X_train = AugmentedAmazonDataset('./data/train.csv','./data/train-jpg/','.jpg',
                            ds_transform
                            )

# Creating a validation split
train_idx, valid_idx = augmented_train_valid_split(X_train, 15000)

nb_augment = X_train.augmentNumber
augmented_train_idx = [i * nb_augment + idx for idx in train_idx for i in range(0,nb_augment)]

train_sampler = SubsetRandomSampler(augmented_train_idx)
valid_sampler = SubsetRandomSampler(valid_idx)

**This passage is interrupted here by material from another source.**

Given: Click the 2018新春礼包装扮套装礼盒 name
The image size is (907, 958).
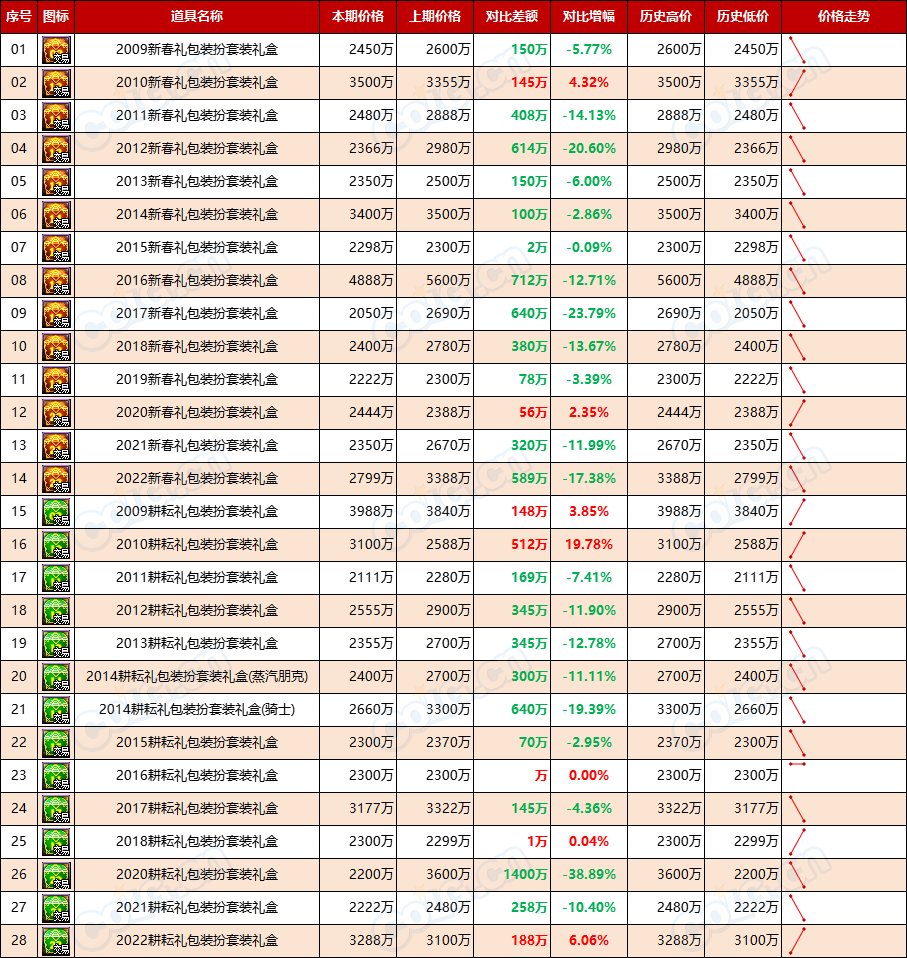Looking at the screenshot, I should [x=197, y=346].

# Both dataloader loads from the same dataset but with different indices
train_loader = DataLoader(X_train,
                      batch_size=32,
                      sampler=train_sampler,
                      num_workers=4,
                      pin_memory=True)

valid_loader = DataLoader(X_train,
                      batch_size=64,
                      sampler=valid_sampler,
                      num_workers=1,
                      pin_memory=True)
5 Likes

yeah I see! Very cool… I’d say everything you’re doing can easily be done using custom Transforms
(a transform to load the image from file, one to mirror/reflect/etc, ToTensor to convert from numpy) with the standard TensorDataset, but that definitely works! It would be nice to have this kind of stuff built-in.

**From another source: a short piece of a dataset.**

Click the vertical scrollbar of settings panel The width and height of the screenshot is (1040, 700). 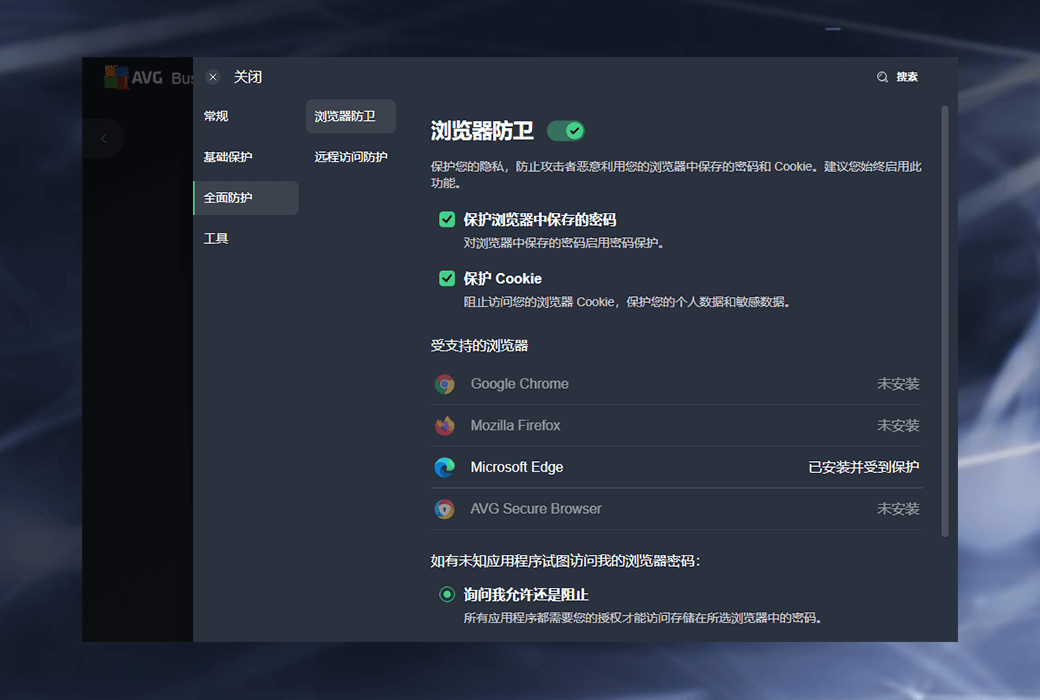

Regarding the mirror/reflect, today it can only “replace” the image at the index, not augment right? It would have to change the length returned by _len_ and the indexing code to work.

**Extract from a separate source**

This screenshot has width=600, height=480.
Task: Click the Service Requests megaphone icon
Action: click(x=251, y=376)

Actually maybe custom image transformers could take an argument action with value augment or replace so that if you use augment on a 10000 images dataset you virtually have 20000 images, and replace to get the current behaviour.

That’s not right. The transforms modify the image randomly and not in-place, so that over different epochs you see different versions of your image.
It effectively augments the dataset by a large factor, without having to store them to disk.

4 Likes

I see, it’s more clear now: PyTorch is not doing data augmentation within the same epoch but across multiple epochs.

So indeed I could reimplement all my functions as regular “random transforms” and train on more epochs to achieve similar results.

Then in that case I rework my train/validation routines and use

  1. a train DataSet with transforms.

  2. a validation DataSet with only ToTensor and needed scaling/cropping.
    Both pointing to the same CSV source.

  3. Split the indices with a reworked train_valid_split function.

  4. Similar to what I posted use 2 SubsetRandomSamplers and 2 DataLoaders on their respective DataSets.

Yes, that’s how I’d do it.

1 Like

HI, thanks for the code sample, I used it as a starting point for my Noyebooke and added those features:

  1. Train test split, like sk- learn train_test_split
  2. Visualization of the training and validation sets
  3. Code runs automatically on the GPU if such a device exists and the CPU

Now I have several questions:

  1. If this is a multi-label classification problem, why are you returning F.sigmoid(x) in your Net() class and not 'F.log_softmax(x)` ?
  2. Shouldnt you be using MultiLabelMarginLoss or MultiLabelSoftMarginLoss as the loss function instead of F.binary_cross_entropy?

Thanks,

I’ve published my PyTorch code for Amazon competition on GitHub.

You will find:

17 Likes
  1. Yes it’s a multilabel problem
  2. MultiLabelSoftMarginLoss is F.binary_cross_entropy(F.sigmoid(x))

By the way, that was my first Net/project in PyTorch, and I was just using various tutorials available at the time as reference (which were not using MultiLabelSoftMarginLoss for sure).
I’ve come a long way during this project, be sure to check the full code I linked in my previous post.

I ll try this, thank you

Thankyou for your great code!
Recently I am solving a problem about multilabel classify.And i have more lable(500) and is binary and one hot,but the 0 is more than 1, maybe about 50 times?
And i notice that you have use the weight loss and seem that the weight is relevent to the frequency?
Can you give me more details or ideas?
Thankyou best regards!

Basically I gave more weights to things that the model saw less, and also the “cloudy” label specifically.